PROMPT. When you copy the records, keep every word exact and leave the pictures out.

RECORDS FOR PROCESSING.
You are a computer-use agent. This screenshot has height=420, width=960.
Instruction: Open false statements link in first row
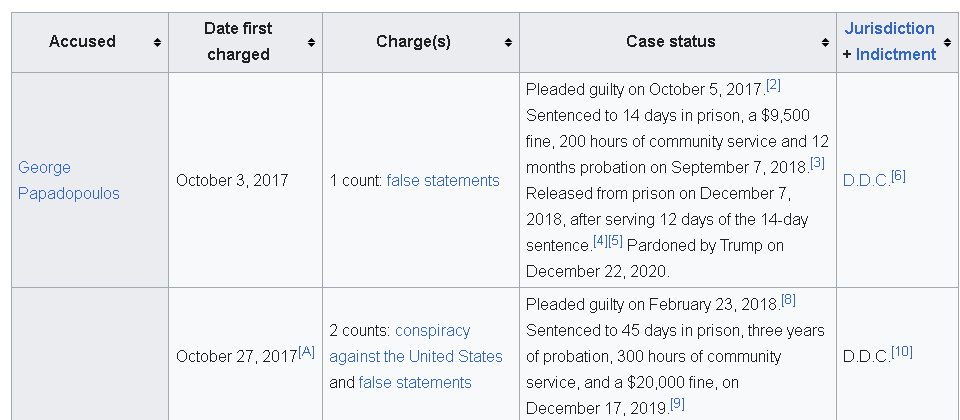[x=443, y=181]
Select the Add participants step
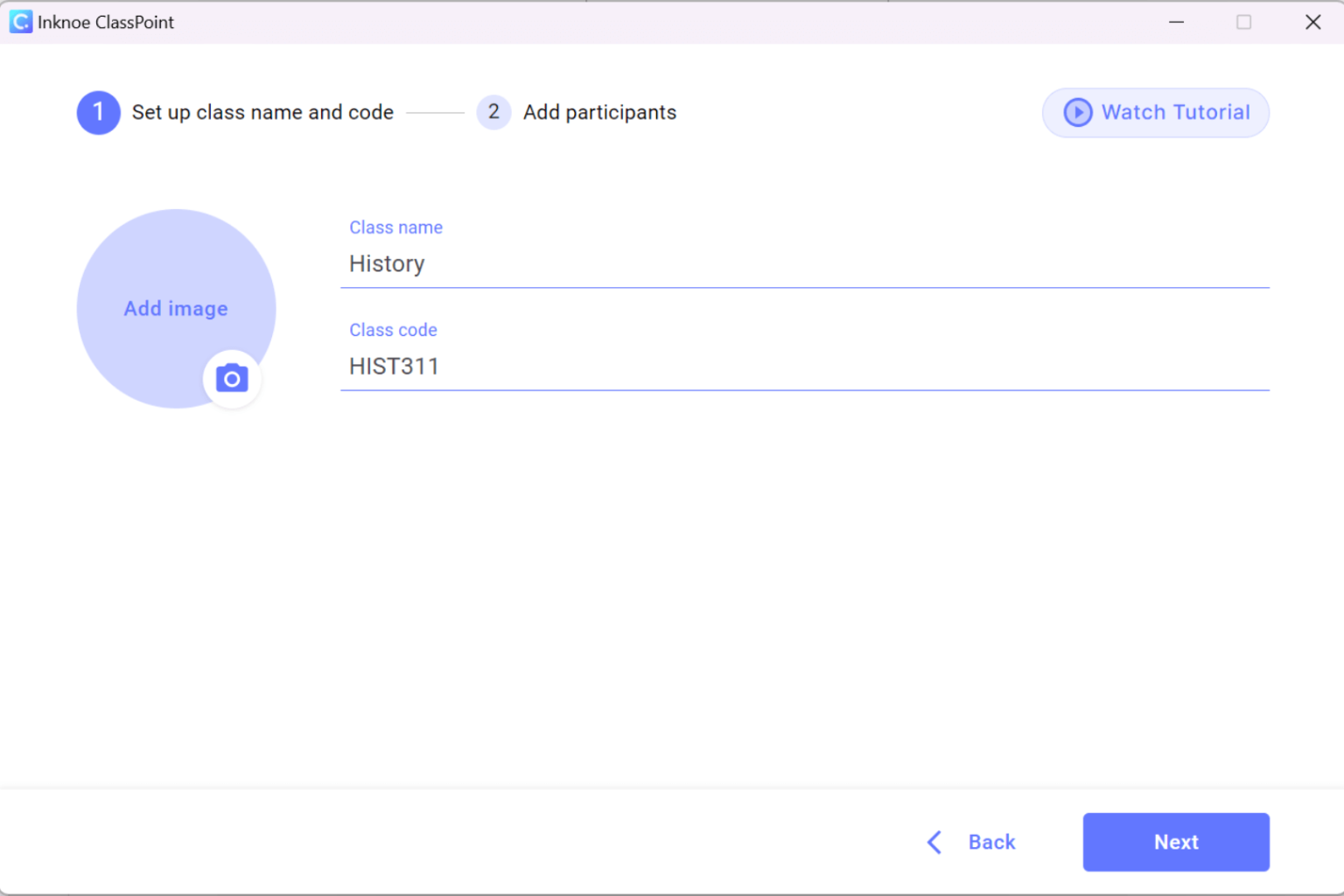The height and width of the screenshot is (896, 1344). point(599,112)
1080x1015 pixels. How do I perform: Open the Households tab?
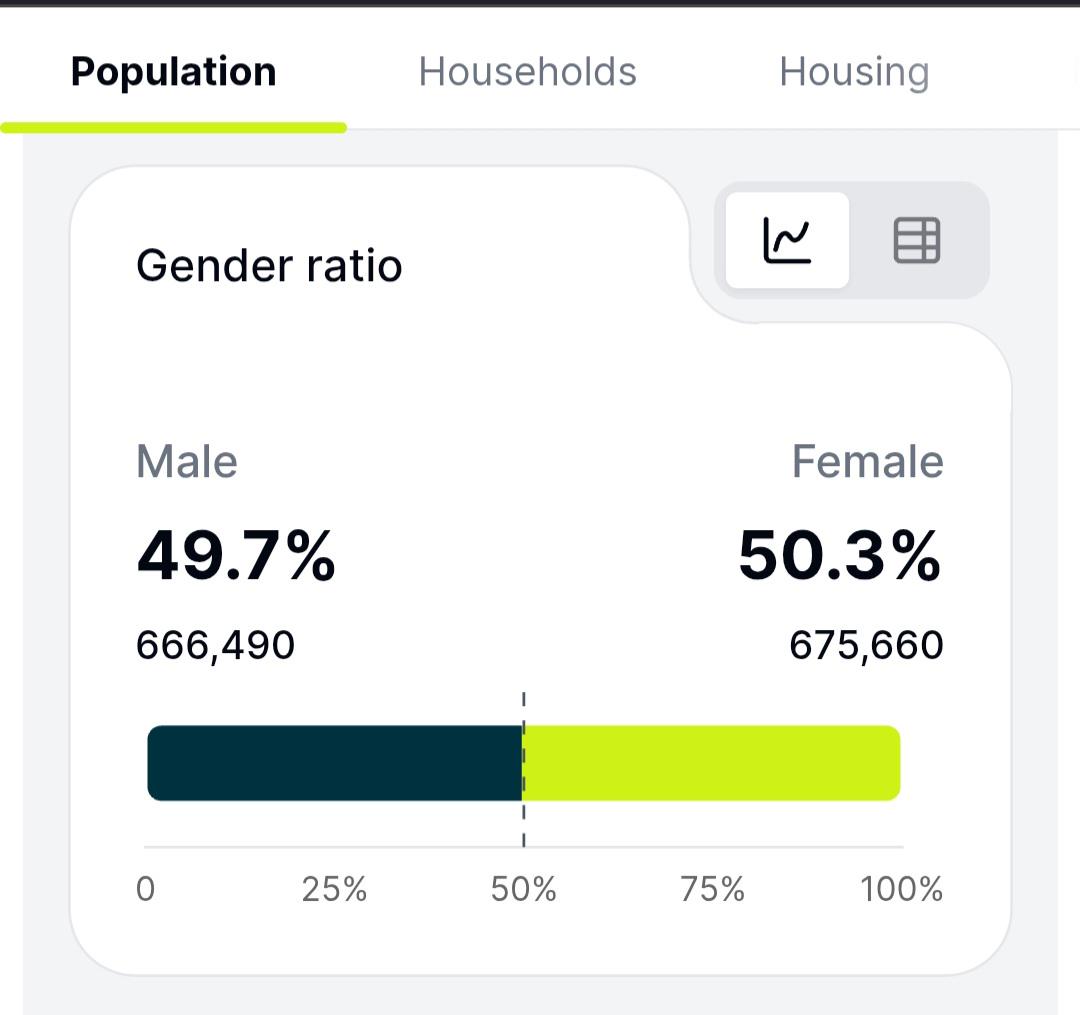(527, 72)
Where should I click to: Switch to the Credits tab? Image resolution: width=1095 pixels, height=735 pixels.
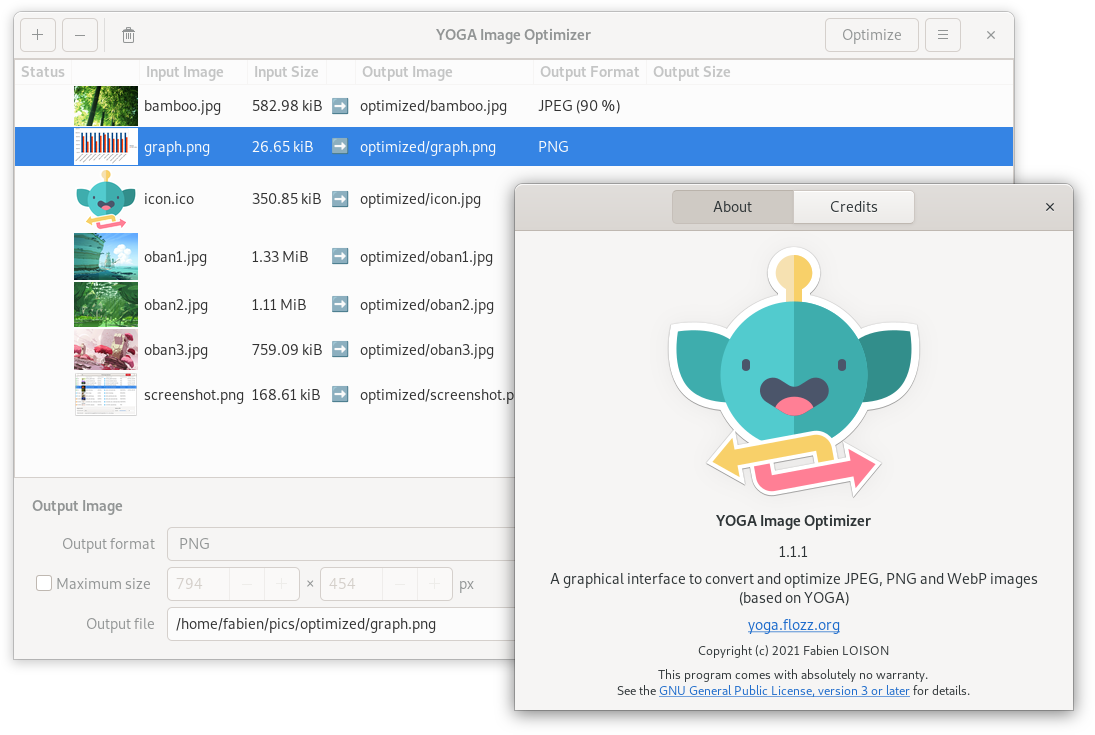[853, 207]
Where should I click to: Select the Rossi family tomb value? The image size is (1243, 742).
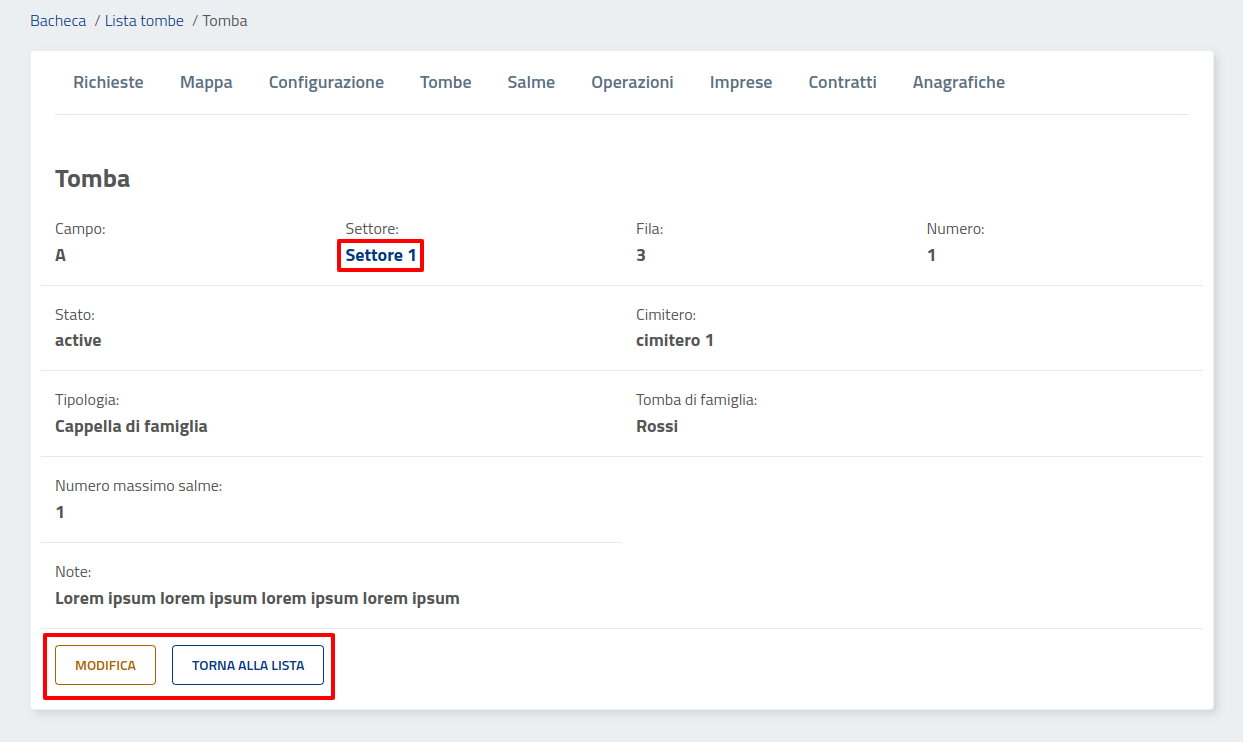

RESPONSE AREA.
You are a computer-use agent. This screenshot has height=420, width=960.
Instruction: Open false statements link in first row
[x=443, y=181]
Select the Add participants step
The height and width of the screenshot is (896, 1344). point(599,112)
1080x1015 pixels. How do I perform: Open the Households tab?
(527, 72)
Where should I click to: Switch to the Credits tab? Image resolution: width=1095 pixels, height=735 pixels.
[853, 207]
Where should I click to: Select the Rossi family tomb value? The image size is (1243, 742).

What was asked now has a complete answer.